Tidak hanya UU KPK dan RUU KUHP yang ditolak, sejumlah RUU juga didesak untuk dibatalkan, seperti RUU Ketenagakerjaan, RUU Pertanahan, serta mendorong segera disahkannya RUU Penghapusan Kekerasan Seksual (P-KS). Puspita, salah satu aktivis perempuan di Surabaya mengatakan, RUU Penghapusan Kekerasan Seksual (P-KS) ini sangat diperlukan untuk melindungi korban kekerasan seksual, khususnya perempuan, dan memastikan hak-haknya sebagai korban diberikan oleh negara.
“Dari RUU P-KS ini untuk perlindungan korban, jadi korban ini tidak hanya perlindungan hukumnya dipermudah, tapi RUU P-KS juga fokus pada rehabilitasi korban juga. Jadi kadang-kadang yang luput dari hukum Indonesia ini, mereka yang (korban) secara kekerasan seksual ini tidak dianggap sebagai masalah serius. Jadi di Undang-undang kita yang sekarang itu tidak diatur bentuk-bentuk kekerasan seksual itu apa saja,” kata Puspita.
Dalam aksi ini juga diserukan penindakan terhadap pelaku pembakaran hutan yang melanda Kalimantan dan Sumatera. Menurut Satria, mahasiswa Universitas 17 Agustus 1945 (Untag) Surabaya, sanksi tegas harus diberikan bagi perusak dan pembakar hutan, karena selain menyebabkan hilangnya hutan Indonesia, juga mengancam kelangsungan hidup sejumlah satwa seperti orang utan.
“Saya menuntut pada Presiden, Bapak Joko Widodo untuk menindak tegas pada pelaku pembakaran hutan karena hutan ini kan habitatnya dari orang utan yang semakin tahun semakin habis, dan juga spesiesnya sudah terancam punah,” kata Satria.

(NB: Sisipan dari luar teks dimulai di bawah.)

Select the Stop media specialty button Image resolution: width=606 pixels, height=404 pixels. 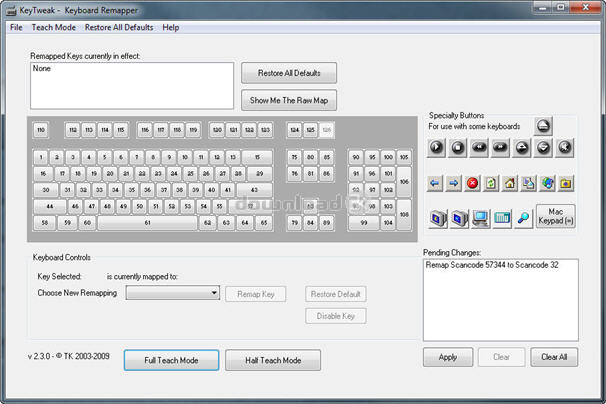(457, 147)
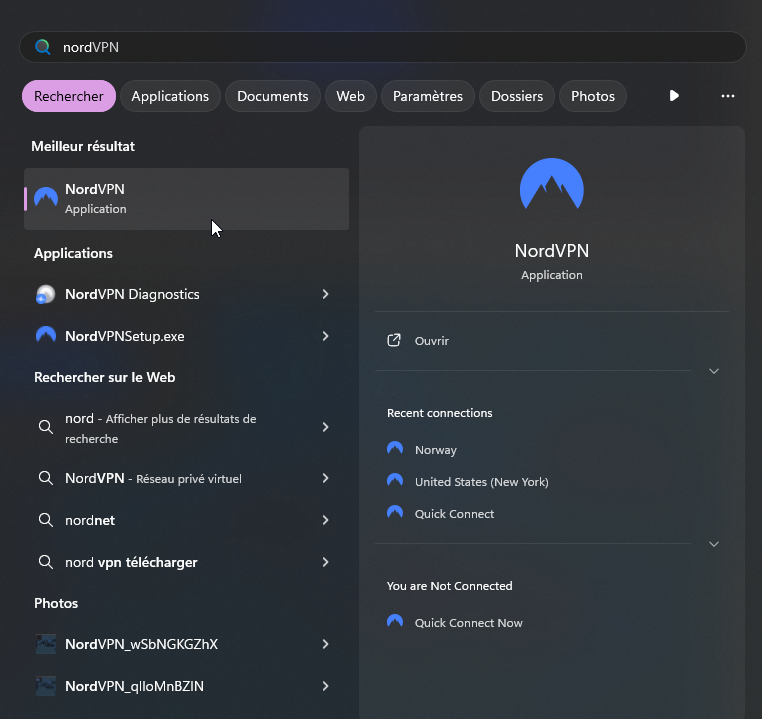Open the nordnet web search suggestion
The width and height of the screenshot is (762, 719).
coord(90,520)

Dalam aksi ini juga diserukan penghentian kekerasan yang dilakukan aparat kepolisian terhadap jurnalis di sejumlah daerah di Indonesia, saat meliput aksi unjuk rasa. Kukuh Setyo Wibowo dari Aliansi Jurnalis Independen (AJI) Surabaya mendorong pemerintah dan Kapolri mengusut tuntas pelaku kekerasan terhadap jurnalis. Aksi ini juga sebagai bagian dari dukungan jurnalis terhadap perjuangan para mahasiswa.
“Kami sebagai komunitas jurnalis juga turun untuk aksi solidaritas terhadap kawan-kawan kami yang mengalami aksi kekerasan di berbagai daerah saat meliput aksi unjuk rasa ini, di antaranya di Makassar, kemudian Jakarta, dan ada di tempat lain. Dan kami berharap aksi solidaritas jurnalis ini juga menjadi bagian dari adik-adik mahasiswa, untuk memberi penyadaran bahwa kami jurnalis, khususnya Aliansi Jurnalis Independen (AJI) mendukung gerakan teman-teman ini,” kata Kukuh Setyo Wibowo.
Selain mahasiswa dan sejumlah elemen masyarakat di Surabaya dan sekitarnya, aksi juga diikuti sejumlah pelajar tingkat SMA dan SMP. Dari wawancara yang dilakukan VOA, kebanyakan peserta aksi dari kalangan pelajar tidak memahami isu atau tuntutan yang disuarakan dalam aksi unjuk rasa. Beberapa di antara mereka, mengaku ikut serta dalam aksi karena diajak oleh temannya. Seperti pengakuan Rivana Fandi, pelajar Surabaya yang berharap DPR tidak membuat keputusan yang menyakiti rakyat.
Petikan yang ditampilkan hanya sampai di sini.